Reportagem da CartaCapital aponta aumento da remuneração de executivos, investimentos abaixo do prometido e perda de influência do Estado sobre uma das maiores empresas de energia da América Latina

Quatro anos após a privatização da Eletrobras, concluída em junho de 2022, o balanço apresentado em reportagem publicada pela CartaCapital levanta questionamentos sobre os resultados do processo para a população brasileira, os trabalhadores e o setor elétrico nacional. Segundo a publicação, enquanto os lucros da companhia e a remuneração de seus dirigentes cresceram significativamente, os investimentos prometidos durante a privatização ficaram muito abaixo do anunciado, e a conta de luz tornou-se estruturalmente mais cara.

De acordo com a reportagem, a privatização foi viabilizada por meio da emissão de novas ações da empresa e da consequente diluição da participação da União, que perdeu o controle da companhia. Ainda segundo a CartaCapital, embora o governo detenha cerca de 40% das ações com direito a voto, sua influência nas decisões permanece limitada a 10% dos votos, em razão do modelo societário aprovado durante o processo de desestatização.

A publicação destaca que os estudos apresentados na época da privatização projetavam investimentos da ordem de R$ 14 bilhões por ano no setor elétrico, o que representaria R$ 56 bilhões em quatro anos. Entretanto, segundo os dados citados pela reportagem, os investimentos efetivamente realizados ficaram pouco acima de R$ 10 bilhões no período.

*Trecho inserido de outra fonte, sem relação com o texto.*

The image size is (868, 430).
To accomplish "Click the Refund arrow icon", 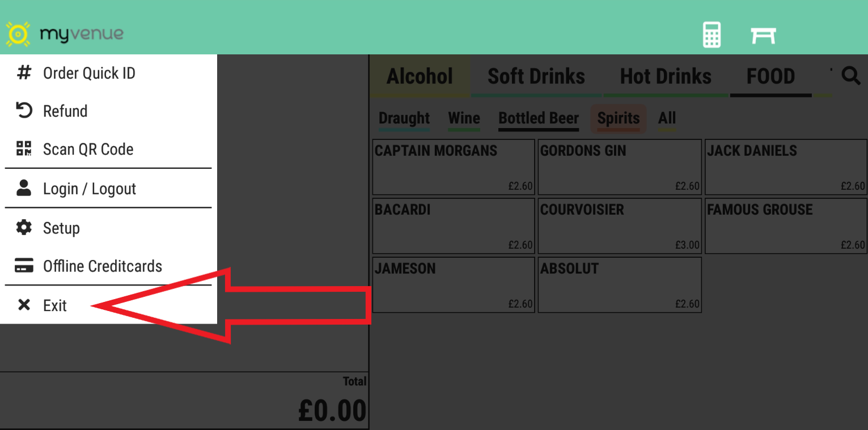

Outro ponto abordado pela CartaCapital é o impacto sobre as tarifas de energia. A reportagem afirma que a perda do controle estatal sobre a Eletrobras retirou do governo um importante instrumento de influência sobre o mercado e sobre a política tarifária do setor elétrico. Além disso, menciona que leilões recentes promovidos pela Agência Nacional de Energia Elétrica (Aneel) poderão contribuir para novos reajustes nas contas de luz nos próximos anos.

A matéria também chama atenção para a evolução dos salários dos dirigentes da companhia. Segundo documentos citados pela publicação, entre 2023 e o final de 2026 a remuneração média dos 11 diretores da empresa alcançará R$ 558 mil mensais, gerando uma despesa acumulada estimada em R$ 295 milhões. Já os nove integrantes do conselho de administração terão recebido, em média, R$ 143 mil por mês, totalizando cerca de R$ 62 milhões no período.

A reportagem informa ainda que Vicente Falconi, presidente do conselho de administração da companhia, possui aproximadamente 7,7 milhões de ações da empresa, avaliadas em cerca de R$ 400 milhões. Também são mencionados contratos entre a empresa e firmas ligadas ao grupo Falconi, informações extraídas de documentos encaminhados às autoridades regulatórias dos Estados Unidos.

Outro aspecto destacado pela publicação é a manutenção de mecanismos societários que dificultariam uma eventual retomada do controle estatal da empresa. Segundo a CartaCapital, além da limitação do poder de voto da União, o estatuto da companhia contém dispositivos conhecidos no mercado como poison pill (“pílula de veneno”), que elevam significativamente o custo de uma eventual recompra de ações pelo Estado.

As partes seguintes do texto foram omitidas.